Set exercise: Rewrite everything from the line containing "The height and" down to the end of the records, with the requests, multiplying each coordinate in the answers by 2.45 and rounding to whole numbers, halves up. Leave the pictures out.

Records for the task:
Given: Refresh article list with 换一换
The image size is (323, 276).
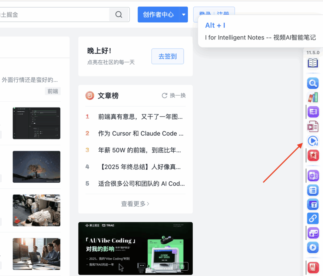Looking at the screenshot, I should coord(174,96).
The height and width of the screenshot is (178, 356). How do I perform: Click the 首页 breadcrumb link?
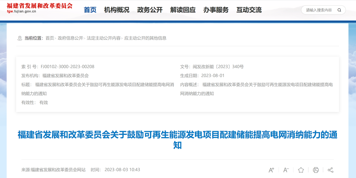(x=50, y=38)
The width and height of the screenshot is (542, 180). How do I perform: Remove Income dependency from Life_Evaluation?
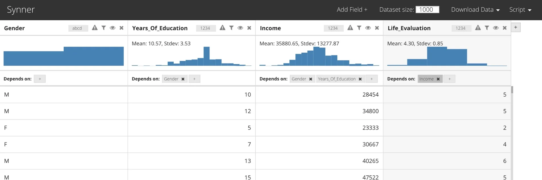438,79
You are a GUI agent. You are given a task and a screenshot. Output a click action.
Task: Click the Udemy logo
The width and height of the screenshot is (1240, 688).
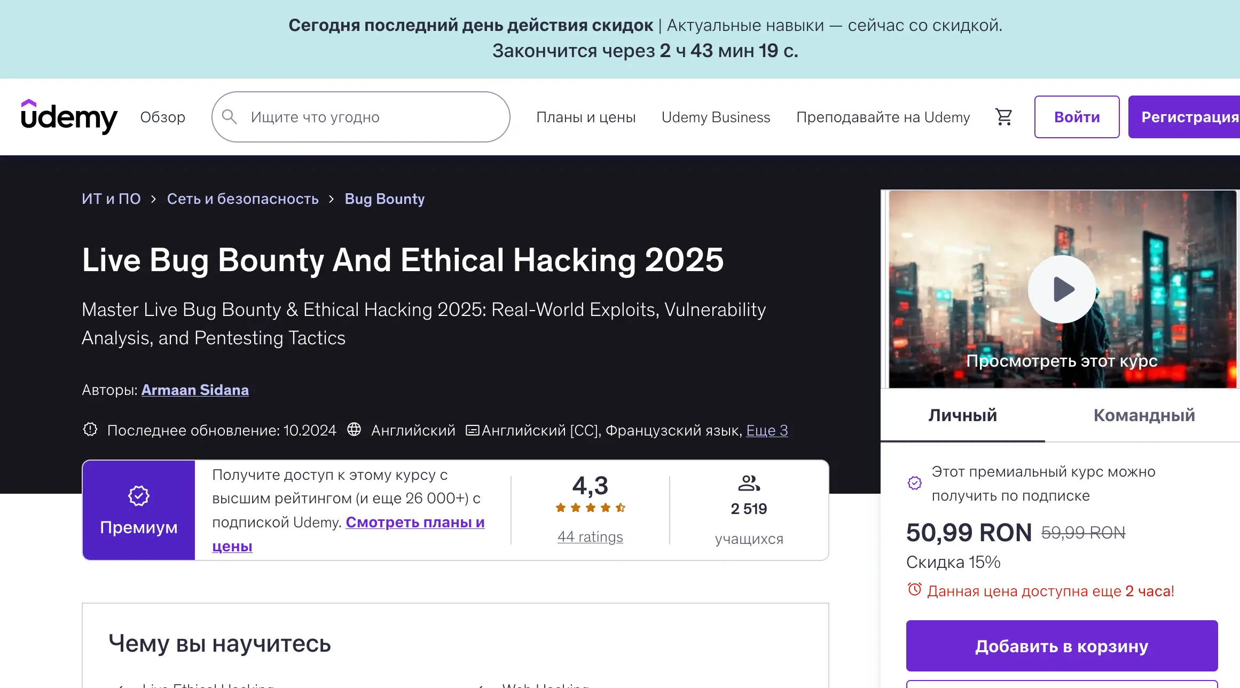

Solution to this problem:
The height and width of the screenshot is (178, 356). How do I perform: Click the 首页 breadcrumb link?
(x=123, y=93)
The width and height of the screenshot is (542, 180). How do I perform: Remove Income dependency from Life_Evaluation?
1073,194
You are a GUI agent. You are given a task and a screenshot. Output a click action.
Task: Click the Udemy logo
The width and height of the screenshot is (1240, 688).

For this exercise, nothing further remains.